### Exercise details
Repeat each entry below exactly.

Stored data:
==*==
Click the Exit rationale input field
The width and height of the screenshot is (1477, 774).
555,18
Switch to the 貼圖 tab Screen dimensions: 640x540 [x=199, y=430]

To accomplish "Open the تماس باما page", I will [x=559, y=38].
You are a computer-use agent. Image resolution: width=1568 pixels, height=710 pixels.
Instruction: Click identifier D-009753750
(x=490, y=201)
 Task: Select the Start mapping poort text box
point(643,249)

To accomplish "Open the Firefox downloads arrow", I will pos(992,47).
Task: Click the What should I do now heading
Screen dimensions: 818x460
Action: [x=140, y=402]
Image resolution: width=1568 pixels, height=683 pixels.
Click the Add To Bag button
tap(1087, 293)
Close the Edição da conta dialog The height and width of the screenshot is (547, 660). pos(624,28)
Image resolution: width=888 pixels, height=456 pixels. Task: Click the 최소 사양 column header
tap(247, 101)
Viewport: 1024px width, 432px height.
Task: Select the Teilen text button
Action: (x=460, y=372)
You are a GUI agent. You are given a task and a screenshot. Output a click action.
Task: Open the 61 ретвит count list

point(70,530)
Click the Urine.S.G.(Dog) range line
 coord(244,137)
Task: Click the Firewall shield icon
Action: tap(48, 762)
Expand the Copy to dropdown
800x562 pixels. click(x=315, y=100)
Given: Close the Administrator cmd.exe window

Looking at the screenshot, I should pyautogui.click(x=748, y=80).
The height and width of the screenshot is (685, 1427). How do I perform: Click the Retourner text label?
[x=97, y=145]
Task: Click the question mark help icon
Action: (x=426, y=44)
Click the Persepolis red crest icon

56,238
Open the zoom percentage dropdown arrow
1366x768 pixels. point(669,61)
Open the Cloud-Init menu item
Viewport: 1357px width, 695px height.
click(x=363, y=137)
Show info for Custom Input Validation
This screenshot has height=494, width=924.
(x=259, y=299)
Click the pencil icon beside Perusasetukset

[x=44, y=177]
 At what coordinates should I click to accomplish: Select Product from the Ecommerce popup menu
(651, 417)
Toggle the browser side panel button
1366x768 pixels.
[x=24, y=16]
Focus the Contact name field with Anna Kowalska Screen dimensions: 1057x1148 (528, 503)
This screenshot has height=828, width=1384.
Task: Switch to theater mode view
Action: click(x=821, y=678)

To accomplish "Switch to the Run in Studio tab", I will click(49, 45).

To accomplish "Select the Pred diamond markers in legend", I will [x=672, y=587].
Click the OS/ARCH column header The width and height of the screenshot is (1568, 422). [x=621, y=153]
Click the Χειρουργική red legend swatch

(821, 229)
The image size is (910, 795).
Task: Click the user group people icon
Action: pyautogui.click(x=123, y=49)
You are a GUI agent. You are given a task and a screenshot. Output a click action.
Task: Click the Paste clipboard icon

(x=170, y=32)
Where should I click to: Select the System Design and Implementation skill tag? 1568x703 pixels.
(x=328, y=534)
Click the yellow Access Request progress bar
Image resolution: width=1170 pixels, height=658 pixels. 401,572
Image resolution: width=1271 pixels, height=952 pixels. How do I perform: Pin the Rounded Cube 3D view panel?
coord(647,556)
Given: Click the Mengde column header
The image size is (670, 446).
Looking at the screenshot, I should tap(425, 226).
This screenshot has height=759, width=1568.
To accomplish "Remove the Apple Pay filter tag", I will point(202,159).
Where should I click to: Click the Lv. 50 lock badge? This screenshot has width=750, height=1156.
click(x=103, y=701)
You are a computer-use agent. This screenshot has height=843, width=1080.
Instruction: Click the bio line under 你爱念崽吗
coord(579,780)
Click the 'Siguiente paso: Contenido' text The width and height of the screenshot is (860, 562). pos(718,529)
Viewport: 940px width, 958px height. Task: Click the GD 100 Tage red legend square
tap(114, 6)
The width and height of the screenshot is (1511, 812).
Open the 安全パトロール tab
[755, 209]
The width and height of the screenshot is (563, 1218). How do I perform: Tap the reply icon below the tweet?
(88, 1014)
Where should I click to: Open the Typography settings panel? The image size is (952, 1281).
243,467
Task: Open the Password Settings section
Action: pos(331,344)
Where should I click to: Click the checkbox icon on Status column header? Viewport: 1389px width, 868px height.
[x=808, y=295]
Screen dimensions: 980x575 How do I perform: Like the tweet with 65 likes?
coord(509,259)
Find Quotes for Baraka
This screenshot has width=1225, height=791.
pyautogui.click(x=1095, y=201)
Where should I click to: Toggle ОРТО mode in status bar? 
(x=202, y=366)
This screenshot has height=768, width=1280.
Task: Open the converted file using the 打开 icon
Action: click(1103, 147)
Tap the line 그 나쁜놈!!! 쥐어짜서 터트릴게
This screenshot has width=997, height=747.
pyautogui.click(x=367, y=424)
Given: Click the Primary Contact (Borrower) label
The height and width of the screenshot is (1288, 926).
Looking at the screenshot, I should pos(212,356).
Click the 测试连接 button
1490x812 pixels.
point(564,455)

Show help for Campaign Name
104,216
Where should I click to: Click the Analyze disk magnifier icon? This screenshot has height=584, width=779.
==*==
### Solution for this problem
Click the Exit rationale input field
The width and height of the screenshot is (1477, 774).
555,18
Switch to the 貼圖 tab Screen dimensions: 640x540 [x=199, y=430]

To accomplish "Open the تماس باما page", I will [x=559, y=38].
You are a computer-use agent. Image resolution: width=1568 pixels, height=710 pixels.
Instruction: Click identifier D-009753750
(x=490, y=201)
 Task: Select the Start mapping poort text box
point(643,249)

To accomplish "Open the Firefox downloads arrow", I will pos(992,47).
Task: Click the What should I do now heading
Screen dimensions: 818x460
Action: [x=140, y=402]
Image resolution: width=1568 pixels, height=683 pixels.
Click the Add To Bag button
tap(1087, 293)
Close the Edição da conta dialog The height and width of the screenshot is (547, 660). pos(624,28)
Image resolution: width=888 pixels, height=456 pixels. Task: Click the 최소 사양 column header
tap(247, 101)
Viewport: 1024px width, 432px height.
Task: Select the Teilen text button
Action: (x=460, y=372)
You are a GUI agent. You are given a task and a screenshot. Output a click action.
Task: Open the 61 ретвит count list

point(70,530)
Click the Urine.S.G.(Dog) range line
 coord(244,137)
Task: Click the Firewall shield icon
Action: tap(48, 762)
Expand the Copy to dropdown
800x562 pixels. click(x=315, y=100)
Given: Close the Administrator cmd.exe window

Looking at the screenshot, I should pyautogui.click(x=748, y=80).
The height and width of the screenshot is (685, 1427). How do I perform: Click the Retourner text label?
[x=97, y=145]
Task: Click the question mark help icon
Action: (x=426, y=44)
Click the Persepolis red crest icon

56,238
Open the zoom percentage dropdown arrow
1366x768 pixels. point(669,61)
Open the Cloud-Init menu item
Viewport: 1357px width, 695px height.
click(x=363, y=137)
Show info for Custom Input Validation
This screenshot has height=494, width=924.
(x=259, y=299)
Click the pencil icon beside Perusasetukset

[x=44, y=177]
 At what coordinates should I click to accomplish: Select Product from the Ecommerce popup menu
(651, 417)
Toggle the browser side panel button
1366x768 pixels.
[x=24, y=16]
Focus the Contact name field with Anna Kowalska Screen dimensions: 1057x1148 (528, 503)
This screenshot has height=828, width=1384.
Task: Switch to theater mode view
Action: click(x=821, y=678)

To accomplish "Switch to the Run in Studio tab", I will click(49, 45).

To accomplish "Select the Pred diamond markers in legend", I will [x=672, y=587].
Click the OS/ARCH column header The width and height of the screenshot is (1568, 422). [x=621, y=153]
Click the Χειρουργική red legend swatch

(821, 229)
The image size is (910, 795).
Task: Click the user group people icon
Action: pyautogui.click(x=123, y=49)
You are a GUI agent. You are given a task and a screenshot. Output a click action.
Task: Click the Paste clipboard icon

(x=170, y=32)
Where should I click to: Select the System Design and Implementation skill tag? 1568x703 pixels.
(x=328, y=534)
Click the yellow Access Request progress bar
Image resolution: width=1170 pixels, height=658 pixels. 401,572
Image resolution: width=1271 pixels, height=952 pixels. How do I perform: Pin the Rounded Cube 3D view panel?
coord(647,556)
Given: Click the Mengde column header
The image size is (670, 446).
Looking at the screenshot, I should tap(425, 226).
This screenshot has height=759, width=1568.
To accomplish "Remove the Apple Pay filter tag", I will point(202,159).
Where should I click to: Click the Lv. 50 lock badge? This screenshot has width=750, height=1156.
click(x=103, y=701)
You are a computer-use agent. This screenshot has height=843, width=1080.
Instruction: Click the bio line under 你爱念崽吗
coord(579,780)
Click the 'Siguiente paso: Contenido' text The width and height of the screenshot is (860, 562). pos(718,529)
Viewport: 940px width, 958px height. Task: Click the GD 100 Tage red legend square
tap(114, 6)
The width and height of the screenshot is (1511, 812).
Open the 安全パトロール tab
[755, 209]
The width and height of the screenshot is (563, 1218). How do I perform: Tap the reply icon below the tweet?
(88, 1014)
Where should I click to: Open the Typography settings panel? The image size is (952, 1281).
243,467
Task: Open the Password Settings section
Action: pos(331,344)
Where should I click to: Click the checkbox icon on Status column header? Viewport: 1389px width, 868px height.
[x=808, y=295]
Screen dimensions: 980x575 How do I perform: Like the tweet with 65 likes?
coord(509,259)
Find Quotes for Baraka
This screenshot has width=1225, height=791.
pyautogui.click(x=1095, y=201)
Where should I click to: Toggle ОРТО mode in status bar? 
(x=202, y=366)
This screenshot has height=768, width=1280.
Task: Open the converted file using the 打开 icon
Action: click(1103, 147)
Tap the line 그 나쁜놈!!! 쥐어짜서 터트릴게
This screenshot has width=997, height=747.
pyautogui.click(x=367, y=424)
Given: Click the Primary Contact (Borrower) label
The height and width of the screenshot is (1288, 926).
Looking at the screenshot, I should pos(212,356).
Click the 测试连接 button
1490x812 pixels.
point(564,455)

Show help for Campaign Name
104,216
Where should I click to: Click the Analyze disk magnifier icon? This screenshot has height=584, width=779.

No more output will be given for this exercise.